Jakarta (PANTURATV.ID) - Presiden Prabowo Subianto menjadikan ketahanan pangan sebagai prioritas kebijakan utama pemerintahannya. Beliau mengusung misi besar untuk membawa Indonesia segera mencapai target swasembada pangan. Oleh karena itu, pemerintah menyiapkan dana besar guna mewujudkan tujuan strategis tersebut. Pada tahun 2027, pemerintah resmi menetapkan anggaran ketahanan pangan senilai Rp 195,3 triliun. Angka ini mengalami kenaikan sekitar dua koma tiga persen dari proyeksi kebutuhan tahun sebelumnya. Sebelumnya, pemerintah memproyeksikan kebutuhan dana tahun 2026 hanya sebesar Rp 190,9 triliun. Dengan demikian, komitmen pemerintah terlihat sangat kuat dalam mendukung kemandirian sektor pertanian.
Selanjutnya, pemerintah akan mengalokasikan anggaran ketahanan pangan ini untuk berbagai program strategis.
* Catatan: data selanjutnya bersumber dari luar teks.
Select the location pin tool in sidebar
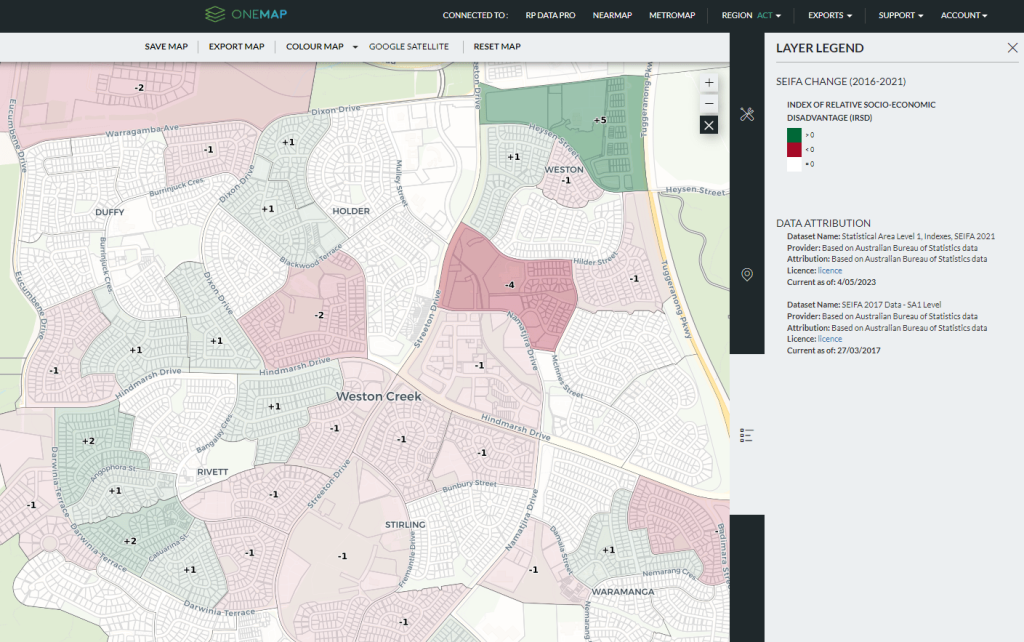Screen dimensions: 1024x642 [746, 273]
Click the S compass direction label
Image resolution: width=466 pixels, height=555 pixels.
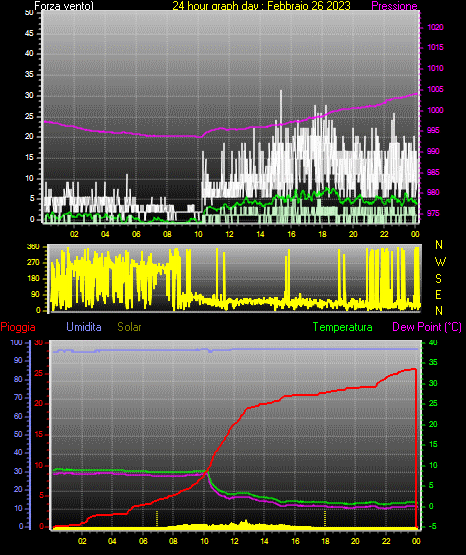coord(438,279)
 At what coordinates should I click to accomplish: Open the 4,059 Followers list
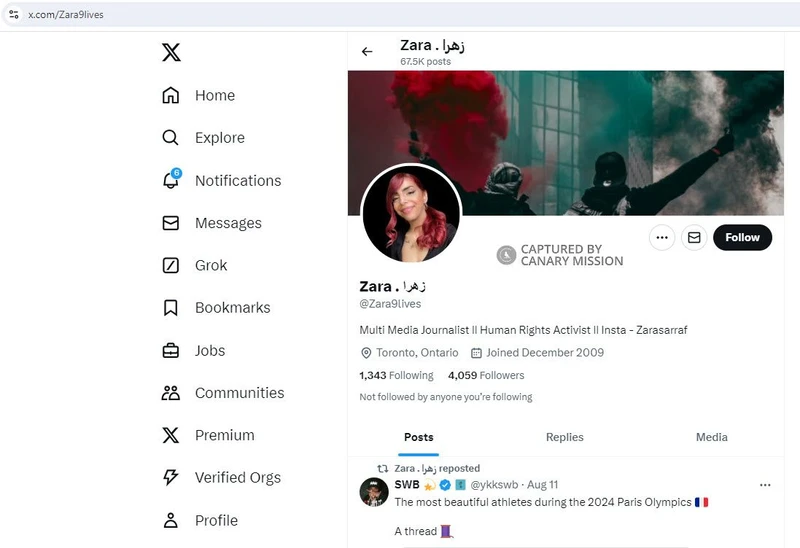click(486, 376)
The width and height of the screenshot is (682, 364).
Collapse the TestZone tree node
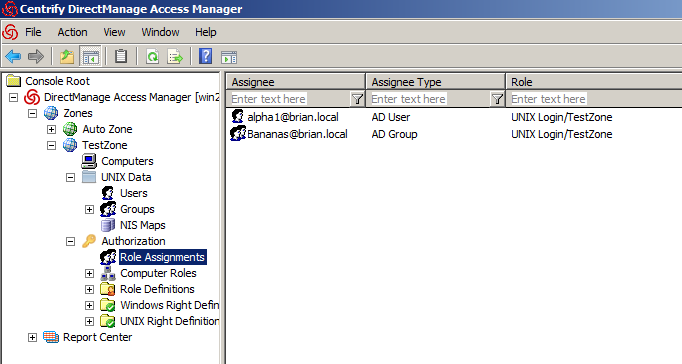click(51, 145)
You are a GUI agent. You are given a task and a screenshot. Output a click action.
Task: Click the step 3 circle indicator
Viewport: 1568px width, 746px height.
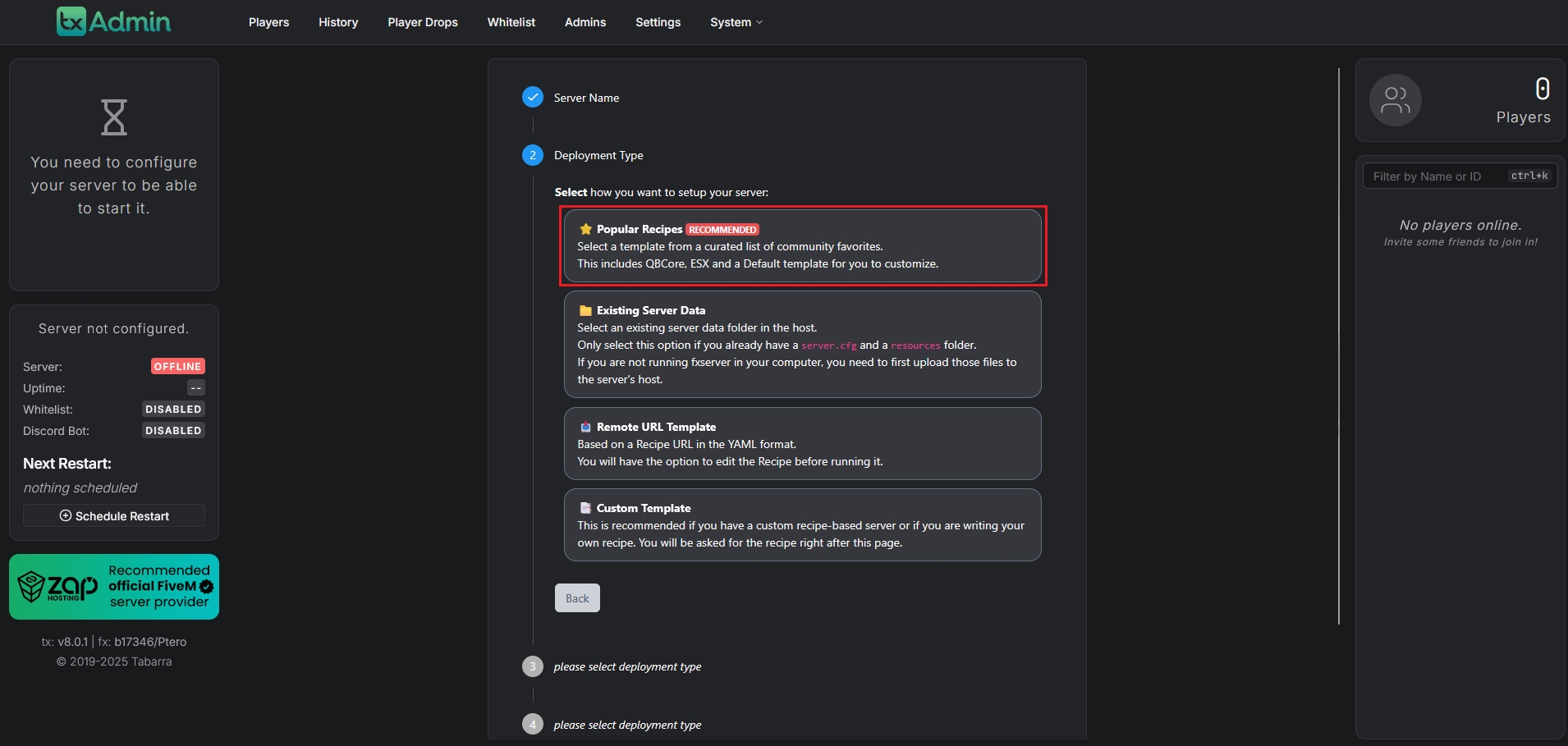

Dokumen Buku II Nota Keuangan merinci penggunaan dana besar tersebut secara spesifik. "Anggaran tersebut antara lain digunakan untuk pembangunan kawasan swasembada pangan, pembangunan pergaraman nasional." Selain itu, dokumen tersebut juga menyebutkan program kapal ikan modern dan subsidi pupuk.
Pemerintah merencanakan dana subsidi pupuk mencapai Rp 48,24 triliun pada tahun 2027 mendatang. Jumlah subsidi ini meningkat 2,9 persen dibandingkan proyeksi penggunaan pada tahun 2026. Oleh sebab itu, petani memiliki peluang besar untuk meningkatkan hasil panen mereka. Lebih lanjut, pemerintah menetapkan lima arah kebijakan utama untuk mengelola dana tersebut.

Pertama, pemerintah berusaha keras meningkatkan produktivitas pangan melalui modernisasi sistem pertanian nasional. Kedua, negara wajib menjaga stabilitas pasokan serta mengendalikan harga pangan di pasaran. Ketiga, pemerintah merancang program pemberdayaan untuk meningkatkan taraf kesejahteraan petani dan nelayan.
Kemudian, kebijakan keempat berfokus pada penguatan sektor pangan menghadapi ancaman perubahan iklim. Kelima, pemerintah menopang kedaulatan pangan secara bertahap mulai dari komoditas beras lokal. Setelah itu, pemerintah menargetkan kemandirian jagung, kedelai, daging sapi, dan bawang putih. Di sisi lain, alokasi dana sektor ini memang cenderung naik selama lima tahun. Pada tahun 2022 lalu, pemerintah hanya menyediakan dana sebesar Rp 88,8 triliun saja. Namun, angka tersebut melonjak tajam menjadi Rp 115,1 triliun pada tahun 2023.
Meskipun sempat turun pada 2025, tren jangka panjang tetap menunjukkan peningkatan positif. Peningkatan pendanaan ini terbukti sukses mendongkrak produktivitas berbagai macam tanaman pangan kita. Berdasarkan data resmi, produksi komoditas padi dan jagung mengalami peningkatan sangat signifikan. Selain itu, kesejahteraan petani juga semakin membaik seiring naiknya Nilai Tukar Petani tingkat nasional. Sebagai kesimpulan, kebijakan Prabowo memberikan dampak positif bagi seluruh pelaku sektor pertanian.